▶ _DOCUMENT TEXT_

-- Begin --

21 September 2010

More Strange Subway Stuff

I wrote 3 months ago about some strange stuff I saw one day. I've since seen much more pornographic sandwich board advertising and have even seen more of the little Michael Jackson impersonator. But until today I hadn't seen much more strange subway stuff.

I was riding home from school practicing Japanese and two Japanese girls sat down beside me. I didn't give them much thought and went back to trying to learn 3000 kanji so I can read a Japanese book (only ~2850 to go!).

A few stops after the girls got on the train I noticed a guy shoving himself through what was now a crowded subway car. He wasn't excusing himself as he pushed his way from one end to the other. He was making for the other end of the car but when he was perpendicular to the girl two spots to the right of me he made an abrupt turn toward her and pushed his way past a couple more people to stand in front of her. He grabbed two of the rings hanging from the ceiling and then leaned in, bringing his face about 4 centimeters from hers.

From the moment I noticed this asshole shoving himself through the crowd to the point where he leaned into this girl's face was about 10 seconds. At first I thought he was just a rude asshole; then I thought that this rude asshole must know this girl because he made an abrupt turn toward her. But he didn't.

Immediately after leaning into her personal space he repeatedly shouted "Sumimasen! Sumimasen!" ("Excuse me! Excuse me!"). He shouted for about five seconds and then, disgusted that the girl didn't acknowledge him, resumed pushing his way through the crowd to the other end of the train car.

-- End --

▶ _GIVEN TASK 1_
In the subway post, how close to the girl's face did the man bring his own face?
▶ _GIVEN TASK 2_
Pick up the subway post after its final sentence and write the next part.

▶ _GIVEN DATA_

-- Begin --

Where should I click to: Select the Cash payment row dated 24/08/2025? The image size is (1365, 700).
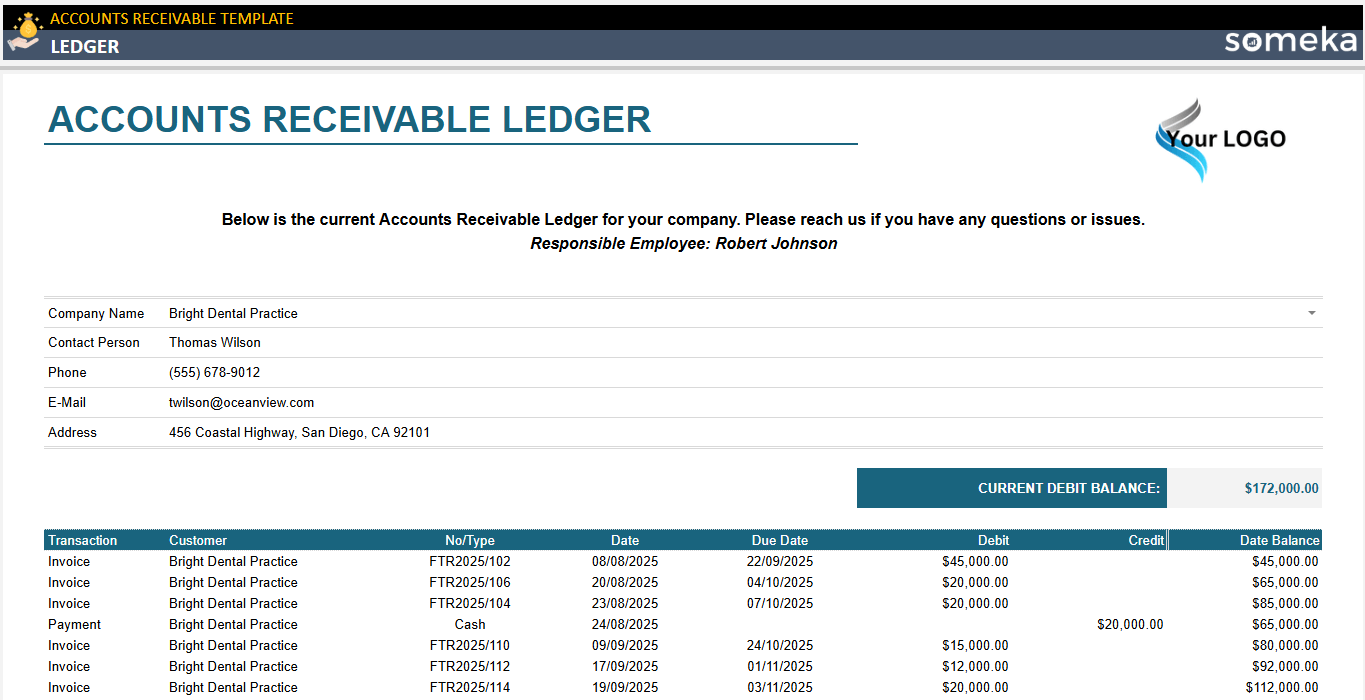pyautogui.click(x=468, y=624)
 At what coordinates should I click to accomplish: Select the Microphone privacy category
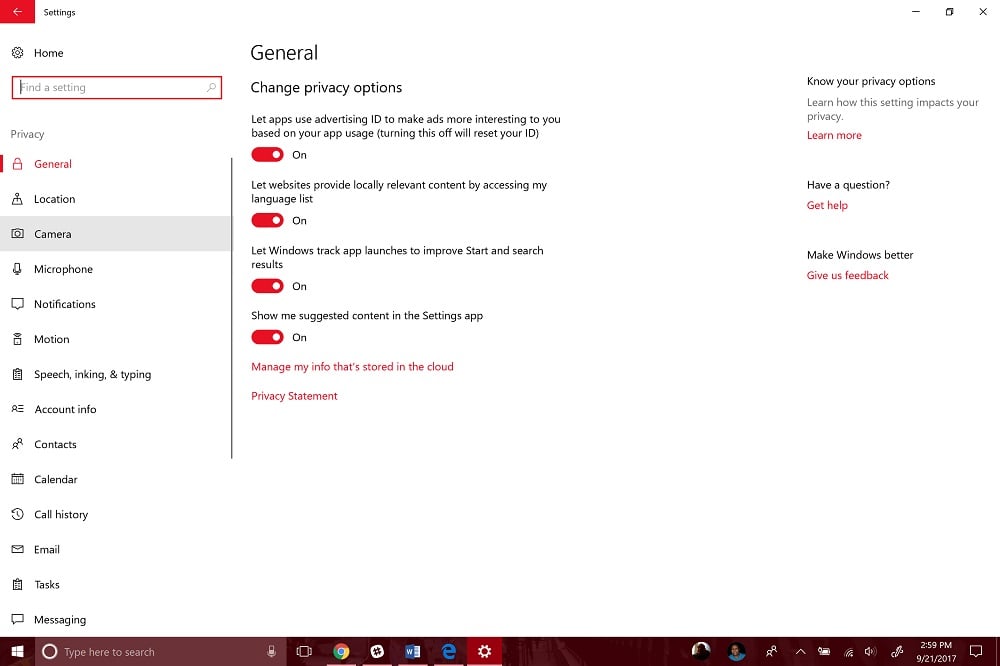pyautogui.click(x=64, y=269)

-- End --

▶ _TASK RESULT 1_
About 4 centimeters.

▶ _TASK RESULT 2_
I was totally fixated on this guy: from the moment I noticed him pushing his way through the crowd, to when he was shouting at the girl, to when he stormed off in anger, I didn't take my eyes off of him. And I was the only one. Not a single person cared that he was pushing his way through the crowd; not a single person cared that he was shouting at some girl; and not a single person cared when he resumed shoving his way through the crowd. The strangest part was that the girl he was shouting at didn't bat an eyelash while he shouted at her.

When the screamer exited the car I looked over at the girl and she was gorgeous - and very composed. Her beauty explained why the guy took an interest in her but I wasn't able to figure out how she remained totally serene. It bothered me more than it did her that she got screamed at by this guy. She acted as if he hadn't existed. Maybe she's adjusted to these kinds of things the same way women in North American adjust to being hooted and hollered at?

If I spoke better Japanese I would have loved to talk to her about the whole episode. If I ever see her again I'll have a leg up on the competition, too - I'll know not to break the ice with a "Sumimasen."


  1. The longer you live in Japan Mike, the more you'll realise that Japanese people are very good at keeping to themselves, even in the most extreme situations. If you think this story is bad I will tell you one that will make your stomache turn.
    A couple of years ago on a train a woman was raped in the toilet. The man sat beside her and told her he had a hammer and if she didn't come to the toilet with him, he would use it.
    The other people on the train witnessed all this but did nothing to stop it from happening.
    As an outsider I was appalled when I read this story but on some level can understand that part of it is self preservation. I asked myself what I would have done and I would like to think I wouldn't have just sat there and let it happen.
    As for your story, I'm guessing most people are immune to the few crazies that do travel the trains and subways and have decided it's best to just leave them be or things might get ugly.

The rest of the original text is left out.